* _Material provided_
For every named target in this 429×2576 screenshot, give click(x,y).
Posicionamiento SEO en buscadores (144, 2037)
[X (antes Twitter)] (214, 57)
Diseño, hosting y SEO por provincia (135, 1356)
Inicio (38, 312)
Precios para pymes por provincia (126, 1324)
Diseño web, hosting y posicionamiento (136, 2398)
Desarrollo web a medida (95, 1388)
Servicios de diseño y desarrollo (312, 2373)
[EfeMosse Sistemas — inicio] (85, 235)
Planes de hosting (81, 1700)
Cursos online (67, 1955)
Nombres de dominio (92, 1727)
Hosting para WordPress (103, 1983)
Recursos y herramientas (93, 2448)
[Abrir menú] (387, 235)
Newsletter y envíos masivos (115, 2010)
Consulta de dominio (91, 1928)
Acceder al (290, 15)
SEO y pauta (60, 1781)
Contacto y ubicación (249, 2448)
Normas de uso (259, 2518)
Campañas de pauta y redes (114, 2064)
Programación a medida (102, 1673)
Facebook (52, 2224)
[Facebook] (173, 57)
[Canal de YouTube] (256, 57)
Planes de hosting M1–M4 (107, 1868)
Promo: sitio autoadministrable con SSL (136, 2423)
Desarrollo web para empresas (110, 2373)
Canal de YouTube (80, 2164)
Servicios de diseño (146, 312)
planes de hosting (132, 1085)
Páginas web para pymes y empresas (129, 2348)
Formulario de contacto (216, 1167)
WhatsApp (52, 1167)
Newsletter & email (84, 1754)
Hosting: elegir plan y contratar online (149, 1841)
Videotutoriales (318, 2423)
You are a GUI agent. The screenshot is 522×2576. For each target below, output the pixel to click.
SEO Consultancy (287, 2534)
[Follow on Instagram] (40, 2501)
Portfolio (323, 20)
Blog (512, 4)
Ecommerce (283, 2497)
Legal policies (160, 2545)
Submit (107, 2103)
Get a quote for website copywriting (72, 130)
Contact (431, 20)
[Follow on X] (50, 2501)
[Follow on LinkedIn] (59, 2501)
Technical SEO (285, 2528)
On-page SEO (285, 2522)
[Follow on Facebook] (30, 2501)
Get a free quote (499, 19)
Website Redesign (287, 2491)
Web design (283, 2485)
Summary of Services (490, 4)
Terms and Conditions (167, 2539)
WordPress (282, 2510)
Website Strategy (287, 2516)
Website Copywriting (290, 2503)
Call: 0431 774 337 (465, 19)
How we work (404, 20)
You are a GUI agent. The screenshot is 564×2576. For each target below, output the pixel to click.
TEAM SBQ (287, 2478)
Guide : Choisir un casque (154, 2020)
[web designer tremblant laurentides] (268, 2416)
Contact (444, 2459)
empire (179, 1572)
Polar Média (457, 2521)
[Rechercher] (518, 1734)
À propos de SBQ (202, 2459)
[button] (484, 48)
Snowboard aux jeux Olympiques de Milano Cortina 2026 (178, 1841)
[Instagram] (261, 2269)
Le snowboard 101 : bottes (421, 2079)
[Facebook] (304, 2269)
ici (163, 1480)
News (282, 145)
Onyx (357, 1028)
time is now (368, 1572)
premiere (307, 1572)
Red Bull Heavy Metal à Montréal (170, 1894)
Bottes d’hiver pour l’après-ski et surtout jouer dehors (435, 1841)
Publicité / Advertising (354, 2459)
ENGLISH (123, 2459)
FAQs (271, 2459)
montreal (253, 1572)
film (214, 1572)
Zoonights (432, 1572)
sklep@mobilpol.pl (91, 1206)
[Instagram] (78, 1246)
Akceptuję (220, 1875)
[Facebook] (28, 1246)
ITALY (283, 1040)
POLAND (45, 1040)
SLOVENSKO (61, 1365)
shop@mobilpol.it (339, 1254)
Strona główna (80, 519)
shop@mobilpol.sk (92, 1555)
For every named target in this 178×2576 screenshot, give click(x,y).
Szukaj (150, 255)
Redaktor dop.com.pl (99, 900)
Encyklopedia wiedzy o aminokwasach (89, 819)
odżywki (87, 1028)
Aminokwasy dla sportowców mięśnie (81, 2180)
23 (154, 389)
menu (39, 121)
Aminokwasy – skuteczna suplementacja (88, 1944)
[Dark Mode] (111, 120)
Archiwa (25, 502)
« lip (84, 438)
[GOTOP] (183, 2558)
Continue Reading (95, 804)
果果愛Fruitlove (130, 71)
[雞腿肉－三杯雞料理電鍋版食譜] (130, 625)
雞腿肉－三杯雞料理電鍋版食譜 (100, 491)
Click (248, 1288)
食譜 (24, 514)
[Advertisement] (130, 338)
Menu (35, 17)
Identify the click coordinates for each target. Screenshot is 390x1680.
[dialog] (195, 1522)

* _Your assignment_
Work through the data above line by line and give the number of lines in which "online" occurs. Add nothing else.

* _Answer to this exercise_
2